DATA RECORDS Block Start
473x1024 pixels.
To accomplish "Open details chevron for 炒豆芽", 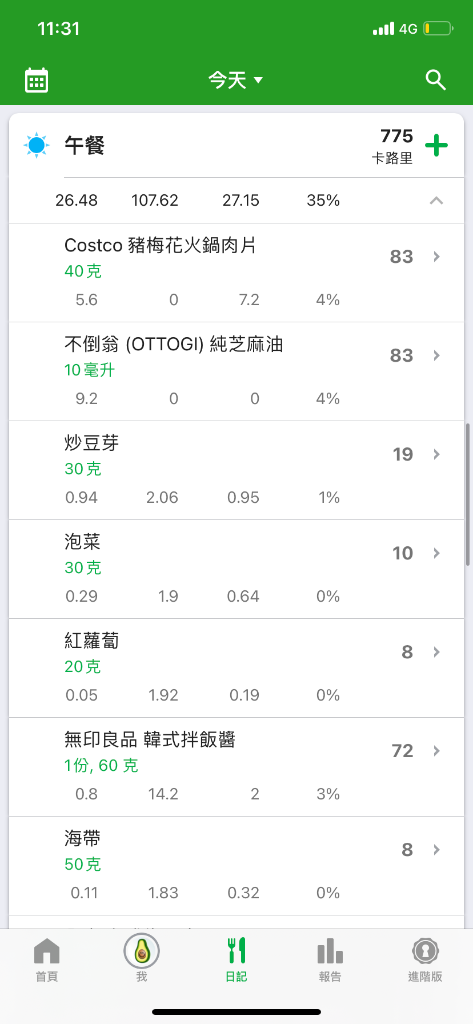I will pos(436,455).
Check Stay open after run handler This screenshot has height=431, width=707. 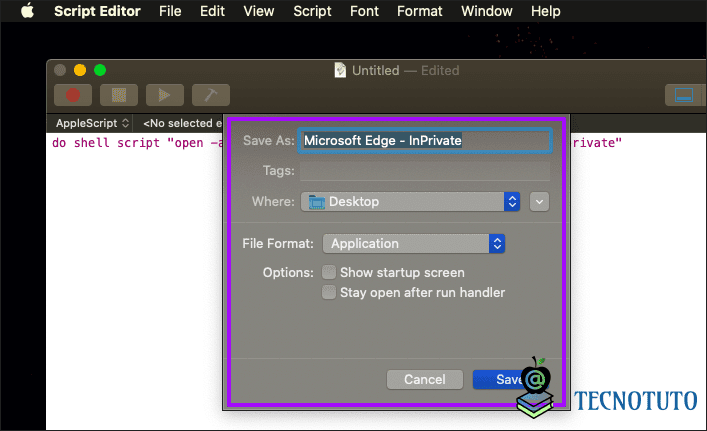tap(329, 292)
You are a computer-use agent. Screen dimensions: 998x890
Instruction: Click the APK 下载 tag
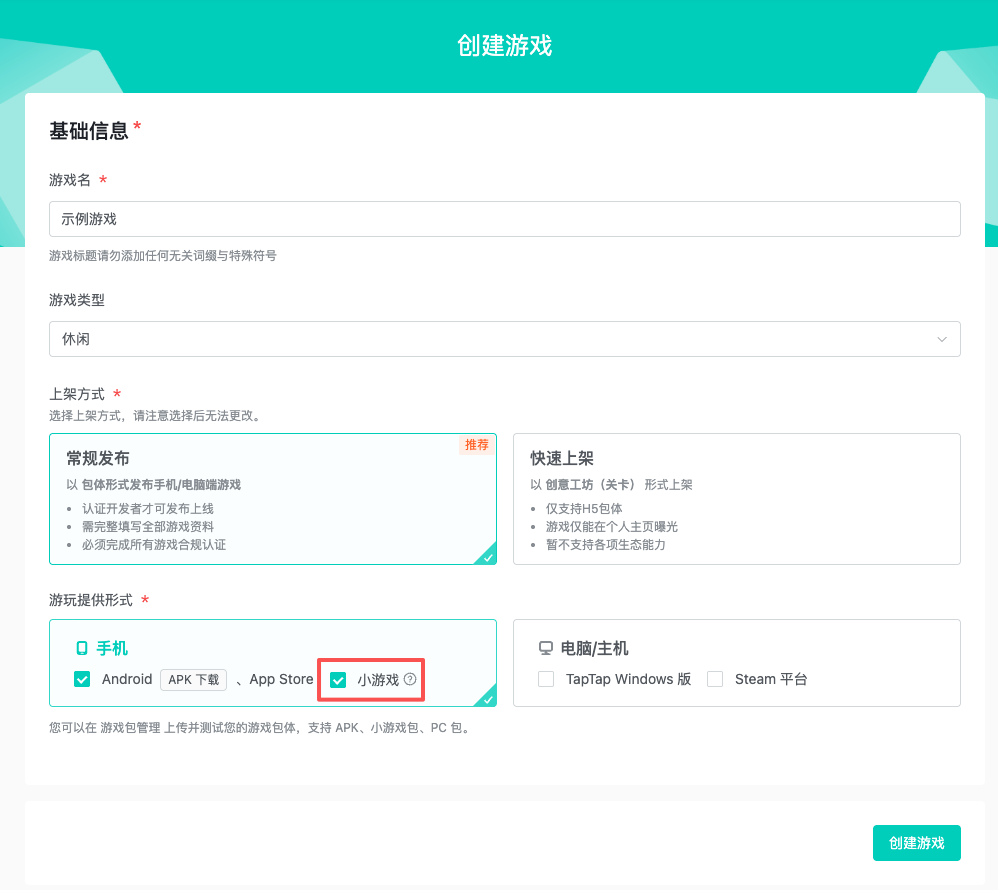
DATA RECORDS Block End
DESCRIPTION OF THE TASK: Starting at the line that contains "You are a computer-use", please write out every line to the end of the entries, inclusive, copied exactly and with pictures omitted.

THE COMPLETED TASK:
You are a computer-use agent. Screen dimensions: 998x890
Instruction: Click the APK 下载 tag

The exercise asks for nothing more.